> **Source material**:
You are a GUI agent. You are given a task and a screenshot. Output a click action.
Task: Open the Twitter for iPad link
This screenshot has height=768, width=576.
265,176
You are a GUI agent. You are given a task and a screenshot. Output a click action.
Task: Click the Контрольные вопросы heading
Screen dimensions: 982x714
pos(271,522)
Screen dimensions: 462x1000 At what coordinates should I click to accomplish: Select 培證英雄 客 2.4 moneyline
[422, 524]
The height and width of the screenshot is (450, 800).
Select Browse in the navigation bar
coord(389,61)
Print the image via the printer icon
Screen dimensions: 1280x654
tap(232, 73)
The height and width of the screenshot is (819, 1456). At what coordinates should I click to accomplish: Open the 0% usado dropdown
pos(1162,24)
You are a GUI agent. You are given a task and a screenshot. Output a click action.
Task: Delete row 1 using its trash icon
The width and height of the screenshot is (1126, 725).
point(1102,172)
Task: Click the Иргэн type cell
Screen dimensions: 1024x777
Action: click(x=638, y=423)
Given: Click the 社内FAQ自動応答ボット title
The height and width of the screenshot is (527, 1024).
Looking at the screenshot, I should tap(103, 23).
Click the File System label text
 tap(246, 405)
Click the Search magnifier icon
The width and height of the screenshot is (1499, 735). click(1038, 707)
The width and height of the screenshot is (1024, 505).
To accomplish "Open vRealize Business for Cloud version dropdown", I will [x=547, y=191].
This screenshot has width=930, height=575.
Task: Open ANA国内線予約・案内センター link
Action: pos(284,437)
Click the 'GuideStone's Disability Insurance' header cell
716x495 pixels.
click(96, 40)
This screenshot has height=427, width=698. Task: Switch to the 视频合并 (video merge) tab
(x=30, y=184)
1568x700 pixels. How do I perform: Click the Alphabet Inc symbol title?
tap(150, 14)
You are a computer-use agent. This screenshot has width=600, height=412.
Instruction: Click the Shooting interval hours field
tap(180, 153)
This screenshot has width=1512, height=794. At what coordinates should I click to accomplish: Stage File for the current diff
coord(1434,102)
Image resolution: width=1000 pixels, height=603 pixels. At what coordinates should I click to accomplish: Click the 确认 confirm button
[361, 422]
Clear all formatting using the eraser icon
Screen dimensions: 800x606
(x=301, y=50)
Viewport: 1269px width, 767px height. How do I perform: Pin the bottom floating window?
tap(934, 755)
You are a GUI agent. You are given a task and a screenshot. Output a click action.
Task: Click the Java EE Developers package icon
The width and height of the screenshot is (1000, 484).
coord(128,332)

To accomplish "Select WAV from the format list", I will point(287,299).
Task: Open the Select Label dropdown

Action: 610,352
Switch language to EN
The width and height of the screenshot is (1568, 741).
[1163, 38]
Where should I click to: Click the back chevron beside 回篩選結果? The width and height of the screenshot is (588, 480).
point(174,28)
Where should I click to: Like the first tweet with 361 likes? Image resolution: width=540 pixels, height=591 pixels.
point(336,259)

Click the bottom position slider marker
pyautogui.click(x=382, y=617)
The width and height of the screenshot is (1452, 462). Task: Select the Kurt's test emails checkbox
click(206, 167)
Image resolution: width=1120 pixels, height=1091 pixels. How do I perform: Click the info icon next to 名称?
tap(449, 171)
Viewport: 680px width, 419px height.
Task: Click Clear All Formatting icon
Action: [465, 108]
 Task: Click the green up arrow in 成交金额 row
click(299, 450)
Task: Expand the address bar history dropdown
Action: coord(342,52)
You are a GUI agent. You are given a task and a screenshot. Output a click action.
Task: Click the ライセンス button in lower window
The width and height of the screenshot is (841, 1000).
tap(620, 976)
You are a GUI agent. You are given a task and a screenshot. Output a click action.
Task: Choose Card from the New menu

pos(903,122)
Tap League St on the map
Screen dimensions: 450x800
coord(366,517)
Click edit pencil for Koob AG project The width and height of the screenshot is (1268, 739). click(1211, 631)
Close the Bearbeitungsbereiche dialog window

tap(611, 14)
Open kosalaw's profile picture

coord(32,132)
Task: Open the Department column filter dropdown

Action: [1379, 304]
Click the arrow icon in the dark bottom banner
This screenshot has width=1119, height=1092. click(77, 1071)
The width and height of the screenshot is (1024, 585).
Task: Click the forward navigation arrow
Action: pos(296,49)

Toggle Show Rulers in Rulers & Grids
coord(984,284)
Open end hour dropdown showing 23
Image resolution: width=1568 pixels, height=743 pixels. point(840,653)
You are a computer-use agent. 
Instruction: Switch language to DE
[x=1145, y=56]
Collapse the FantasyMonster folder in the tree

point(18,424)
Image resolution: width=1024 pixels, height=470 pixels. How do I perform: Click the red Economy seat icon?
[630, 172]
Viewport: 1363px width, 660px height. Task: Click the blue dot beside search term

> **Exercise instructions**: Copy all the data. Match it exactly.

> **Output**:
You are a GUI agent. You are given a task and a screenshot. Output a click action.
Task: Open the Twitter for iPad link
This screenshot has height=768, width=576.
265,176
You are a GUI agent. You are given a task and a screenshot. Output a click action.
Task: Click the Контрольные вопросы heading
Screen dimensions: 982x714
pos(271,522)
Screen dimensions: 462x1000 At what coordinates should I click to accomplish: Select 培證英雄 客 2.4 moneyline
[422, 524]
The height and width of the screenshot is (450, 800).
Select Browse in the navigation bar
coord(389,61)
Print the image via the printer icon
Screen dimensions: 1280x654
tap(232, 73)
The height and width of the screenshot is (819, 1456). At what coordinates should I click to accomplish: Open the 0% usado dropdown
pos(1162,24)
You are a GUI agent. You are given a task and a screenshot. Output a click action.
Task: Delete row 1 using its trash icon
The width and height of the screenshot is (1126, 725).
point(1102,172)
Task: Click the Иргэн type cell
Screen dimensions: 1024x777
Action: click(x=638, y=423)
Given: Click the 社内FAQ自動応答ボット title
The height and width of the screenshot is (527, 1024).
Looking at the screenshot, I should tap(103, 23).
Click the File System label text
 tap(246, 405)
Click the Search magnifier icon
The width and height of the screenshot is (1499, 735). click(1038, 707)
The width and height of the screenshot is (1024, 505).
To accomplish "Open vRealize Business for Cloud version dropdown", I will [x=547, y=191].
This screenshot has width=930, height=575.
Task: Open ANA国内線予約・案内センター link
Action: pos(284,437)
Click the 'GuideStone's Disability Insurance' header cell
716x495 pixels.
click(96, 40)
This screenshot has height=427, width=698. Task: Switch to the 视频合并 (video merge) tab
(x=30, y=184)
1568x700 pixels. How do I perform: Click the Alphabet Inc symbol title?
tap(150, 14)
You are a computer-use agent. This screenshot has width=600, height=412.
Instruction: Click the Shooting interval hours field
tap(180, 153)
This screenshot has width=1512, height=794. At what coordinates should I click to accomplish: Stage File for the current diff
coord(1434,102)
Image resolution: width=1000 pixels, height=603 pixels. At what coordinates should I click to accomplish: Click the 确认 confirm button
[361, 422]
Clear all formatting using the eraser icon
Screen dimensions: 800x606
(x=301, y=50)
Viewport: 1269px width, 767px height. How do I perform: Pin the bottom floating window?
tap(934, 755)
You are a GUI agent. You are given a task and a screenshot. Output a click action.
Task: Click the Java EE Developers package icon
The width and height of the screenshot is (1000, 484).
coord(128,332)

To accomplish "Select WAV from the format list", I will point(287,299).
Task: Open the Select Label dropdown

Action: 610,352
Switch language to EN
The width and height of the screenshot is (1568, 741).
[1163, 38]
Where should I click to: Click the back chevron beside 回篩選結果? The width and height of the screenshot is (588, 480).
point(174,28)
Where should I click to: Like the first tweet with 361 likes? Image resolution: width=540 pixels, height=591 pixels.
point(336,259)

Click the bottom position slider marker
pyautogui.click(x=382, y=617)
The width and height of the screenshot is (1452, 462). Task: Select the Kurt's test emails checkbox
click(206, 167)
Image resolution: width=1120 pixels, height=1091 pixels. How do I perform: Click the info icon next to 名称?
tap(449, 171)
Viewport: 680px width, 419px height.
Task: Click Clear All Formatting icon
Action: [465, 108]
 Task: Click the green up arrow in 成交金额 row
click(299, 450)
Task: Expand the address bar history dropdown
Action: coord(342,52)
You are a GUI agent. You are given a task and a screenshot. Output a click action.
Task: Click the ライセンス button in lower window
The width and height of the screenshot is (841, 1000).
tap(620, 976)
You are a GUI agent. You are given a task and a screenshot. Output a click action.
Task: Choose Card from the New menu

pos(903,122)
Tap League St on the map
Screen dimensions: 450x800
coord(366,517)
Click edit pencil for Koob AG project The width and height of the screenshot is (1268, 739). click(1211, 631)
Close the Bearbeitungsbereiche dialog window

tap(611, 14)
Open kosalaw's profile picture

coord(32,132)
Task: Open the Department column filter dropdown

Action: [1379, 304]
Click the arrow icon in the dark bottom banner
This screenshot has width=1119, height=1092. click(77, 1071)
The width and height of the screenshot is (1024, 585).
Task: Click the forward navigation arrow
Action: pos(296,49)

Toggle Show Rulers in Rulers & Grids
coord(984,284)
Open end hour dropdown showing 23
Image resolution: width=1568 pixels, height=743 pixels. point(840,653)
You are a computer-use agent. 
Instruction: Switch language to DE
[x=1145, y=56]
Collapse the FantasyMonster folder in the tree

point(18,424)
Image resolution: width=1024 pixels, height=470 pixels. How do I perform: Click the red Economy seat icon?
[630, 172]
Viewport: 1363px width, 660px height. Task: Click the blue dot beside search term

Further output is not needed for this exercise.